REQUIRED WORK:
**A.** Do these statements agree with the article about Fred Stauffer's student letters? (i) Stauffer taught environmental classes at Unionville High School in the 1990s. (ii) Stauffer read every one of the letters before delivering them. (iii) Plunkett-Cromer turned 40 in April. Answer yes or no for each, quoting the deciding words of the article.
**B.** In the article about Fred Stauffer's student letters, who directed Stauffer to Plunkett-Cromer's house?
**C.** Continue the article about Fred Stauffer's student letters, starting after its final sentence.

--- PAGE TEXT ---

Last month, Fred Stauffer, with the help of Megan Plunkett-Cromer, delivered letters from students in Stauffer's 1993 and 1994 classes.

When Fred Stauffer was an environmental teacher at Unionville High School back in the 1990s, he came up with an original idea to give his students an assignment to write a letter to themselves, and predict what their future would be like.

That future, 24 years later, is here.

Last month, Stauffer, with the help of Megan Plunkett-Cromer, delivered letters from students in Stauffer's 1993 and 1994 classes. Stauffer didn't read them all, but some of the ones he did read were doom and gloom, others eerily prophetic.

"Some of the stories were interesting," Stauffer said. "They were supposed to be kids writing letters to themselves. Some were doomsdayers, others were pretty positive. It was a lot of fun."

Plunkett-Cromer, who turned 40 in April and was a student in Stauffer's class, was surprised when Stauffer showed up at her house unannounced. Stauffer found her home when he went to her parents' house first, and they directed him to her house right down the street.

--- DATA SEGMENT ---

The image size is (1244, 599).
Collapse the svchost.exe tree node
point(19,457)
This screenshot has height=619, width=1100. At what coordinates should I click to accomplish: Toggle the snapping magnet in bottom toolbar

---

ANSWER LIST:
**A.**
(i) Yes: "Fred Stauffer was an environmental teacher at Unionville High School back in the 1990s"
(ii) No: "Stauffer didn't read them all"
(iii) Yes: "Plunkett-Cromer, who turned 40 in April"

**B.** Her parents directed him to her house.

**C.**
"He gave my letter to me," she said. "I wrote about wanting four kids, about wanting a teaching job, and other family and personal things. It was cool."

Plunkett-Cromer has four children now, and had taught in the Unionville-Chadds Ford School District before retiring to take care of her children, but she remains a PTO president.

Stauffer then asked Plunkett-Cromer to help deliver the more than 70 letters, because it had become hard to track down students who no longer lived with their parents.

Dan Fogel said he doesn't remember writing his letter in Stauffer's environmental science class in 1994, but he was glad to see his letter when it got delivered.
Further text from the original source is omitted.